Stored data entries
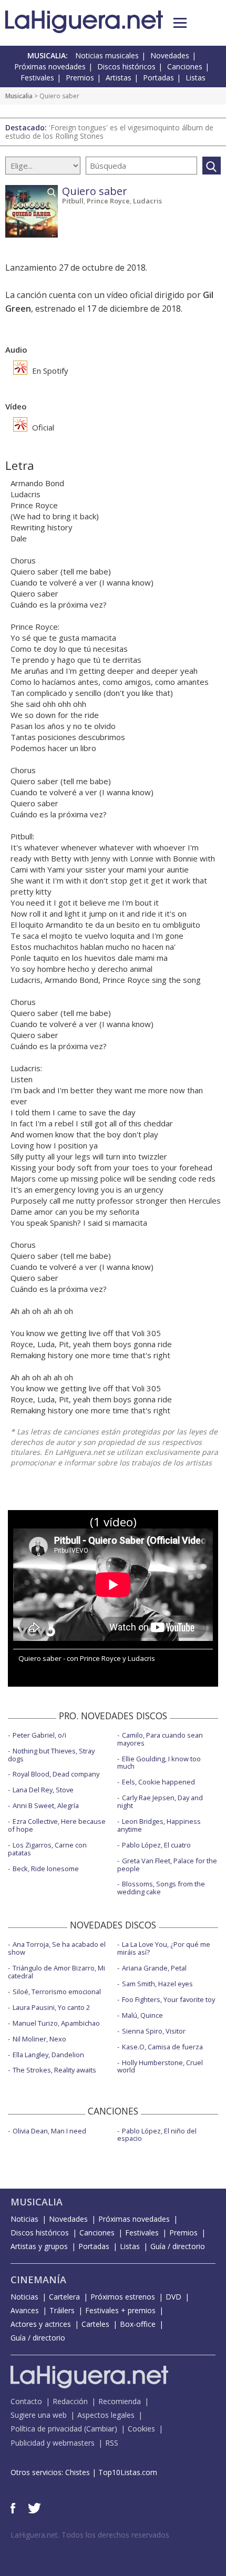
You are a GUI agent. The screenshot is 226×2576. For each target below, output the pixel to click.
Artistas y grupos (39, 2246)
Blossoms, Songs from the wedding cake (161, 1887)
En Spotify (49, 370)
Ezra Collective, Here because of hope (57, 1825)
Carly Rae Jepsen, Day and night (160, 1801)
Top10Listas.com (127, 2472)
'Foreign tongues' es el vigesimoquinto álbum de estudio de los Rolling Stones (109, 131)
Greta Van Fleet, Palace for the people (167, 1864)
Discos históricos (126, 66)
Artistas (118, 78)
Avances (25, 2310)
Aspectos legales (106, 2415)
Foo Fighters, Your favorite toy (168, 1999)
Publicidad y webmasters (53, 2443)
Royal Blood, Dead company (56, 1774)
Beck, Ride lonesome (46, 1868)
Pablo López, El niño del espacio (157, 2134)
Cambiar (100, 2429)
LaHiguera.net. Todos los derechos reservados (90, 2535)
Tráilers (62, 2310)
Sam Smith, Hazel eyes (157, 1983)
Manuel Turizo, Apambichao (56, 2023)
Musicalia (19, 95)
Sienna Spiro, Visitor (154, 2031)
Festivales (37, 78)
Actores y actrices (41, 2324)
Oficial (42, 427)
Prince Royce (108, 201)
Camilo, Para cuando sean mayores (160, 1739)
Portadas (158, 78)
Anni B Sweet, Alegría (46, 1805)
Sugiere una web (39, 2415)
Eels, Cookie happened (158, 1782)
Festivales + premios (120, 2310)
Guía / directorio (177, 2246)
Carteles (95, 2324)
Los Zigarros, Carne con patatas (47, 1848)
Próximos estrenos (122, 2297)
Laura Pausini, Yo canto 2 (51, 2007)
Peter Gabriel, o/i (39, 1735)
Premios (80, 78)
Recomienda (119, 2401)
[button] (180, 23)
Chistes (77, 2472)
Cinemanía (38, 2279)
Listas (196, 78)
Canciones (184, 66)
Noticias (24, 2219)
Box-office (138, 2324)
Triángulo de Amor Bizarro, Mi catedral (56, 1971)
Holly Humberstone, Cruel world (160, 2066)
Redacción (70, 2401)
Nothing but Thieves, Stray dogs (51, 1754)
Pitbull (73, 201)
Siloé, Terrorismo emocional (57, 1991)
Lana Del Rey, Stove (43, 1789)
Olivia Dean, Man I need (49, 2131)
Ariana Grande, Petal (154, 1968)
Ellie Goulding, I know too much (159, 1762)
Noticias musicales (107, 55)
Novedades (169, 55)
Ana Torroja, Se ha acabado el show (57, 1948)
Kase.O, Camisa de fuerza (162, 2046)
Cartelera (64, 2297)
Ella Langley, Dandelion (48, 2054)
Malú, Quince (142, 2015)
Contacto (26, 2401)
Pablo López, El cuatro (156, 1845)
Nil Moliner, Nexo (39, 2039)
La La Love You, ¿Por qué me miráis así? (163, 1948)
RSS (111, 2443)
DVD (173, 2297)
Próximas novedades (50, 66)
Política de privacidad (46, 2429)
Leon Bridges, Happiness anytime (159, 1825)
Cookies (141, 2429)
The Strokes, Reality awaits (54, 2070)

Exercise goal
The response should contain only a verbatim copy of the lines from the line with "Listas (196, 78)" to the final line of the records.

Written solution
Listas (196, 78)
Canciones (184, 66)
Noticias (24, 2219)
Box-office (138, 2324)
Triángulo de Amor Bizarro, Mi catedral (56, 1971)
Holly Humberstone, Cruel world (160, 2066)
Redacción (70, 2401)
Nothing but Thieves, Stray dogs (51, 1754)
Pitbull (73, 201)
Siloé, Terrorismo emocional (57, 1991)
Lana Del Rey, Stove (43, 1789)
Olivia Dean, Man I need (49, 2131)
Ariana Grande, Petal (154, 1968)
Ellie Goulding, I know too much (159, 1762)
Noticias musicales (107, 55)
Novedades (169, 55)
Ana Torroja, Se ha acabado el show (57, 1948)
Kase.O, Camisa de fuerza (162, 2046)
Cartelera (64, 2297)
Ella Langley, Dandelion (48, 2054)
Malú, Quince (142, 2015)
Contacto (26, 2401)
Pablo López, El cuatro (156, 1845)
Nil Moliner, Nexo (39, 2039)
La La Love You, ¿Por qué me miráis así? (163, 1948)
RSS (111, 2443)
DVD (173, 2297)
Próximas novedades (50, 66)
Política de privacidad (46, 2429)
Leon Bridges, Happiness anytime (159, 1825)
Cookies (141, 2429)
The Strokes, Reality awaits (54, 2070)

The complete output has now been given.